Influence Matrix Updating: In reflexive group decisions, each session updates the influence matrix, thereby setting up the boundary for the next reflexive solution (Tarasenko, 2012).
Belief Hierarchies: Recursive belief structures, allowing agents to encode beliefs about others' beliefs and strategies, feed back into the dynamic adjustment process (Novikov et al., 2018).

SRDPs thus externalize or factor reflection—explicit mechanisms for updating not only environment state but also internal models or policies—within the standard decision loop. This sharply distinguishes them from non-reflective RL or planning approaches.

6. Cross-Task Generalization, Safety, and Adaptability

Empirical and theoretical findings across instantiations indicate that SRDPs:

Support continual, cross-task adaptation without gradient updates to the policy network, which is especially advantageous for LLM agents (Wu et al., 4 Sep 2025, Wang, 27 Dec 2025).
Incorporate hard safety constraints by enforcing rule admissibility at inference time, thereby preventing forbidden or unsafe actions (Wu et al., 4 Sep 2025).
Ground decisions in persistent agent-specific knowledge or rules, increasing robustness against compounding errors, state-goal drift, or hallucination (as shown by improved performance of ReflAct over ReAct-style approaches) (Kim et al., 21 May 2025).

The process decouples learning from parameter fine-tuning, instead achieving adaptation through incremental memory or meta-structure growth and retrieval-based inference, which under identifiable conditions leads to asymptotic optimality and robust transfer (Wang, 27 Dec 2025).
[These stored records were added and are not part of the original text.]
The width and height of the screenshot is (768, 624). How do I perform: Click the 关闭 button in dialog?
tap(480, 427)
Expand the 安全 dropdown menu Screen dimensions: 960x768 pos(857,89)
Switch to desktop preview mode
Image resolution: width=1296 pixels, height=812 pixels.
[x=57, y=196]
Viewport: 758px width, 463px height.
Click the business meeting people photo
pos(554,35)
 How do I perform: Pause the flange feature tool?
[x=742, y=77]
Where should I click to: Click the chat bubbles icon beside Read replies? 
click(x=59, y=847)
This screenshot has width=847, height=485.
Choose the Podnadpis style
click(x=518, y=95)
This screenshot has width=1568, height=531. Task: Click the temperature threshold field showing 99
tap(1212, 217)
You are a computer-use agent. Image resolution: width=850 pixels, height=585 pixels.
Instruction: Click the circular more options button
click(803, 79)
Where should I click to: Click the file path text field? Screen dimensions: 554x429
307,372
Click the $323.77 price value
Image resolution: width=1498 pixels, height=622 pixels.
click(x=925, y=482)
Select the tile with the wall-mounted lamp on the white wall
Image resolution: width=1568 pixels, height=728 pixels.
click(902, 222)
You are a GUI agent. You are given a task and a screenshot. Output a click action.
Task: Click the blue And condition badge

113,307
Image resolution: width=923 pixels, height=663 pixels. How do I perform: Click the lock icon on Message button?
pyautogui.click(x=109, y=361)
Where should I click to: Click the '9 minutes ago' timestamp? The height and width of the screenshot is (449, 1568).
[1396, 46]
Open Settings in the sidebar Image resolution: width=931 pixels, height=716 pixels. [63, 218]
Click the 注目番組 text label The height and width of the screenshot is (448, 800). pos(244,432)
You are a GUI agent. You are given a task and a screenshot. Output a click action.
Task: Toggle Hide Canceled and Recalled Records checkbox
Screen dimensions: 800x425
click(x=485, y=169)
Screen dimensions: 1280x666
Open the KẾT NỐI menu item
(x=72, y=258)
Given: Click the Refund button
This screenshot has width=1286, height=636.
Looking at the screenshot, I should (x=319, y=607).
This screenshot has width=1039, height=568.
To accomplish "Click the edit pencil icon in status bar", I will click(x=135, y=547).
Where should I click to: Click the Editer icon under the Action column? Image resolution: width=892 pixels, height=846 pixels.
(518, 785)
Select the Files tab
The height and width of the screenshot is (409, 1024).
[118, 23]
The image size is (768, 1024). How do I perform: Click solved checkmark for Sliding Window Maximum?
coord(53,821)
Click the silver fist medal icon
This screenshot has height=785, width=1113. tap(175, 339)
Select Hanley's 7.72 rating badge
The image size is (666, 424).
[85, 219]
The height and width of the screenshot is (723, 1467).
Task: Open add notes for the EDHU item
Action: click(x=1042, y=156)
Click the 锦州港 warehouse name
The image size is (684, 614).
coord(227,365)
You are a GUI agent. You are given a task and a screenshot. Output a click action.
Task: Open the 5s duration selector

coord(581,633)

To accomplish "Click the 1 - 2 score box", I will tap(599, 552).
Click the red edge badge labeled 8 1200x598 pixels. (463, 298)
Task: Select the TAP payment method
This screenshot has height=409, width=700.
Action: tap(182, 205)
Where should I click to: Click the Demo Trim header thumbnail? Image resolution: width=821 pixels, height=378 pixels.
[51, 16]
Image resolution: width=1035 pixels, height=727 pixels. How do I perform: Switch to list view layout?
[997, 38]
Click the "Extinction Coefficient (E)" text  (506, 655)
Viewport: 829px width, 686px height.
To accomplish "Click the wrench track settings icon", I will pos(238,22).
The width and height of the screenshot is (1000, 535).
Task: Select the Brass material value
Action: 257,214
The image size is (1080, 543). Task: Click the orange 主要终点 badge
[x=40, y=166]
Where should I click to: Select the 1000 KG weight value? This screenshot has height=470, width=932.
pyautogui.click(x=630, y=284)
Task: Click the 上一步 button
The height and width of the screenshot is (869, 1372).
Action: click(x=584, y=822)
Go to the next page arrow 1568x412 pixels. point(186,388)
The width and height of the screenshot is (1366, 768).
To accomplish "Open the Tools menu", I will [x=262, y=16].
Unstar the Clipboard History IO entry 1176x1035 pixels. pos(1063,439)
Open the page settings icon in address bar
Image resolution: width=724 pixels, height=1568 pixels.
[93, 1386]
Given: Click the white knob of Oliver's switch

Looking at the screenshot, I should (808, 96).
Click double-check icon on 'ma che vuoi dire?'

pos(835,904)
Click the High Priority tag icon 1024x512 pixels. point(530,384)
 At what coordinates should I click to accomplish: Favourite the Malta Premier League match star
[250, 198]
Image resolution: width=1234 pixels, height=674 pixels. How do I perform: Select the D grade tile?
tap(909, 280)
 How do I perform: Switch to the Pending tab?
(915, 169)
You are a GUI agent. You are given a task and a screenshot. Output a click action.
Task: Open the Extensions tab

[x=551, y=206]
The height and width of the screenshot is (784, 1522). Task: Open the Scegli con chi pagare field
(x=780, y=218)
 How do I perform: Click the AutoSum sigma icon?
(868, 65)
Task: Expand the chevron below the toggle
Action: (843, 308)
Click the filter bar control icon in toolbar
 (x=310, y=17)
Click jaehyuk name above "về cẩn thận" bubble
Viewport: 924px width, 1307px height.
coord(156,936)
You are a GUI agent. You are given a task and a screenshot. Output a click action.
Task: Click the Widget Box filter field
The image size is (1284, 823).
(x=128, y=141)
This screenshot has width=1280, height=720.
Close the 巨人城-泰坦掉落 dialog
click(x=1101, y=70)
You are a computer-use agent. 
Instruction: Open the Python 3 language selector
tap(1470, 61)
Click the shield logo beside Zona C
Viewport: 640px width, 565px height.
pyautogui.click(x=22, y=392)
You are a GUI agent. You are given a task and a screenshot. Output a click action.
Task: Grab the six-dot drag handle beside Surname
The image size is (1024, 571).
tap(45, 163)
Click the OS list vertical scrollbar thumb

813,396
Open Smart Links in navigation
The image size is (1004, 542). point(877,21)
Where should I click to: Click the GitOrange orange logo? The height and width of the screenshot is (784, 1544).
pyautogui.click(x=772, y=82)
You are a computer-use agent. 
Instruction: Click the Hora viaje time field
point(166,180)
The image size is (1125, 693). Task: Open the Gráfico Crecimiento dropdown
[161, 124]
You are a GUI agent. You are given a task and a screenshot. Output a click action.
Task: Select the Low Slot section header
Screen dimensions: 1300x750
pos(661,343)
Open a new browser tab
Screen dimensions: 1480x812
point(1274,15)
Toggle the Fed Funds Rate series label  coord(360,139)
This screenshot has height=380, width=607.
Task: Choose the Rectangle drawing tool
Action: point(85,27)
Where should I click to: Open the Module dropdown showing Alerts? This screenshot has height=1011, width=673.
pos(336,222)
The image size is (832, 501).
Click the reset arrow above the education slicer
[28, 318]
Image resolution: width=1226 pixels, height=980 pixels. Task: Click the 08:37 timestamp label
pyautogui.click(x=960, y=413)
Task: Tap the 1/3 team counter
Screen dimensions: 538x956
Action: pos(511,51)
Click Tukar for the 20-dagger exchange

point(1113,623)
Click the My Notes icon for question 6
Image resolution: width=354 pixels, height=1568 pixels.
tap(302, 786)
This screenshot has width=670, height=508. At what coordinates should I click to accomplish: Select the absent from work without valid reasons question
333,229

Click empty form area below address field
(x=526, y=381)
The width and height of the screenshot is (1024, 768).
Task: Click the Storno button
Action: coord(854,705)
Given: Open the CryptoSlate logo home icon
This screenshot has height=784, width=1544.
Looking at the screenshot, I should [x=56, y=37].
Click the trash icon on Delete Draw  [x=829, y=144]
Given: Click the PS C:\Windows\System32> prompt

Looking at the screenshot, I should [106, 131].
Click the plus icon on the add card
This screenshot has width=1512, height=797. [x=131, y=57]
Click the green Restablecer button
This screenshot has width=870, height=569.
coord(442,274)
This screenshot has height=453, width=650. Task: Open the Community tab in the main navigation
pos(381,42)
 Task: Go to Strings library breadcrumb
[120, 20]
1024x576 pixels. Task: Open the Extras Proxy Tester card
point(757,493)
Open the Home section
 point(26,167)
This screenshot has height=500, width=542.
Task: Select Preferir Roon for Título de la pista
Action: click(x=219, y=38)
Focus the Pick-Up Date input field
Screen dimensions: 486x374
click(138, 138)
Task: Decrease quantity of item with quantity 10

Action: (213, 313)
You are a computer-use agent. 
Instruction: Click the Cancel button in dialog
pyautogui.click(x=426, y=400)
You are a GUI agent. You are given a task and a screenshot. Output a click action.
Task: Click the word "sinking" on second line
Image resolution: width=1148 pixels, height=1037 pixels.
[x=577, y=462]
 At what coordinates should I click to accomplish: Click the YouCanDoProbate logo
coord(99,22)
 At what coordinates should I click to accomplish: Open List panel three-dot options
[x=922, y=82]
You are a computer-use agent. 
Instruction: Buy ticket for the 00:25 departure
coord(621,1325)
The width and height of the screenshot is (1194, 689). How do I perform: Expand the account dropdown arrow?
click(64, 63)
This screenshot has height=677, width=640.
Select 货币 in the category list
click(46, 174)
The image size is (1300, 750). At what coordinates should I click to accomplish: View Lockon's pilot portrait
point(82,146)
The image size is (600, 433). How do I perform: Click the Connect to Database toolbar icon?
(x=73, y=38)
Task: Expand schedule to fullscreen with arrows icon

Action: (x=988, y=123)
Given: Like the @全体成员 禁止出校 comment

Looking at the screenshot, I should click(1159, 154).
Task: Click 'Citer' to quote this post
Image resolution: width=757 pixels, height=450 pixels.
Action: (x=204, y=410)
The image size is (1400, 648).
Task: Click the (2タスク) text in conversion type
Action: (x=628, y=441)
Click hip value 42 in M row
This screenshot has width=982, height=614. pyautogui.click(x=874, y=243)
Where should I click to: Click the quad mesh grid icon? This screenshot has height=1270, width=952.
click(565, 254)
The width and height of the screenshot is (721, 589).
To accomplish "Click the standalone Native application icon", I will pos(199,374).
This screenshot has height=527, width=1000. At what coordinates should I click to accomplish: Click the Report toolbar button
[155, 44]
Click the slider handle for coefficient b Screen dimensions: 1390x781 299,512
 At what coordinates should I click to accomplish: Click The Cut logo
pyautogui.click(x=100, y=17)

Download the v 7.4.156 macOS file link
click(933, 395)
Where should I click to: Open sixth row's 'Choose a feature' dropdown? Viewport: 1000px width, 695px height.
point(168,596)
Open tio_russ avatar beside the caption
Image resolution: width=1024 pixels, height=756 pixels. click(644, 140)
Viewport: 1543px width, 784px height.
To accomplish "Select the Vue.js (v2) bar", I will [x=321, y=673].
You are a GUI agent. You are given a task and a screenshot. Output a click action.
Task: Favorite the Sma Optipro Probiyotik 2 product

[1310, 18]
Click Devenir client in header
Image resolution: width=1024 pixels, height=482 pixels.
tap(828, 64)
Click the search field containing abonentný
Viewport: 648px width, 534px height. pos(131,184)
7. Conceptual Scope and Relation to Broader Theories

The SRDP framework unifies views from operational reinforcement learning, symbolic inference, inductive memory architectures, and algorithmic self-modification:

Reflective Sequential Algorithms provide a behavioral theory for self-modification and code-as-data reasoning (Schewe et al., 2020).
Argumentation-based Decision Theory formalizes meta-level control and self-questioning in symbolic agents (Fox et al., 2013).
Reflexion in Game/Collective Behavior Theory supplies explicit, recursive models of belief and strategy, with rigorous convergence theory (Novikov et al., 2018).
Reflexive Game Theory structures multistage and session-based group decision making with clear algebraic state transitions and mutual influence encoding (Tarasenko, 2012).

All such systems, at their core, exploit a tightly coupled, stateful loop of decision, memory, reflection, and adaptation, underpinned by both theoretical guarantees (convergence, expressiveness) and robust empirical performance across tasks and domains.